## Your assignment
Your answer must match, word for word, the lines from the one holding "Task: Open the Must Read.txt file name" through the final line below, with pictures excluded.

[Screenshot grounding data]
+ + + +

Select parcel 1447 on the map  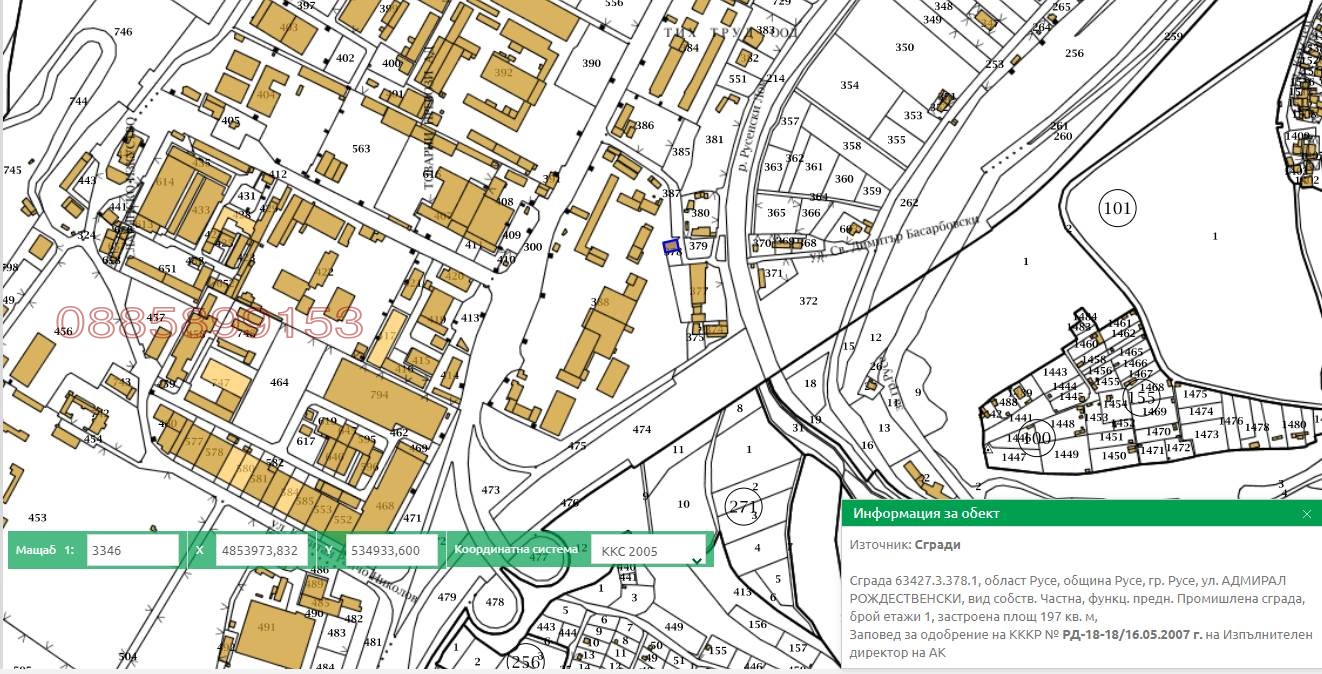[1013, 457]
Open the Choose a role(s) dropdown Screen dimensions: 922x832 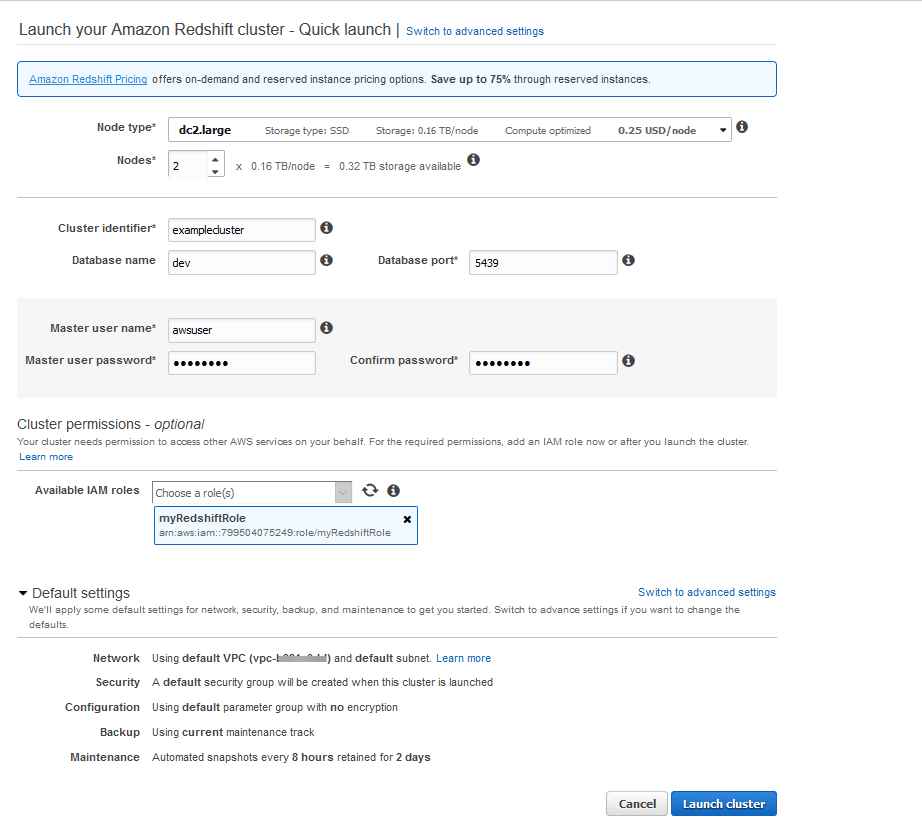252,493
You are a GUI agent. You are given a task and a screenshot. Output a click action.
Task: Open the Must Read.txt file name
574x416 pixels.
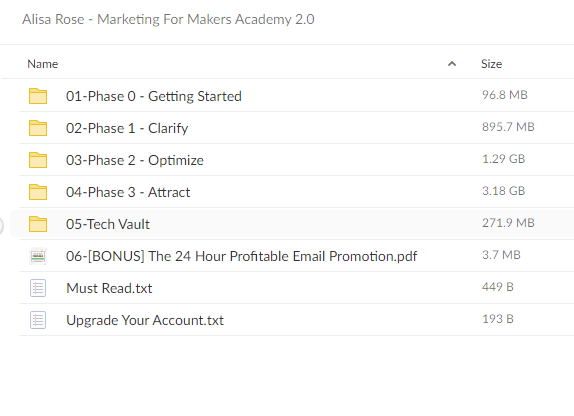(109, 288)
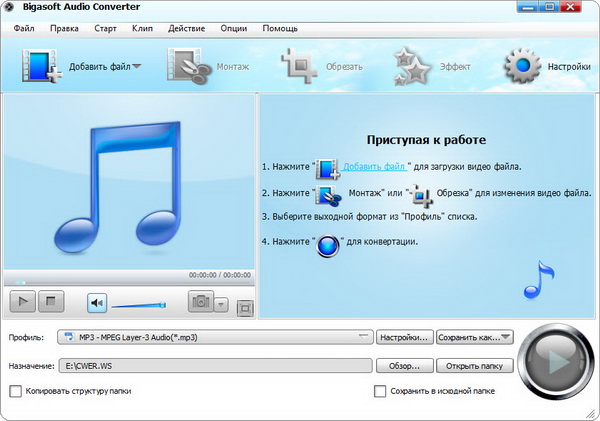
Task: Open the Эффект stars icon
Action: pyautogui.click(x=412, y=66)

+ + + +

## Exercise result
Task: Open the Must Read.txt file name
574x416 pixels.
(109, 288)
Task: Open the Эффект stars icon
Action: pyautogui.click(x=412, y=66)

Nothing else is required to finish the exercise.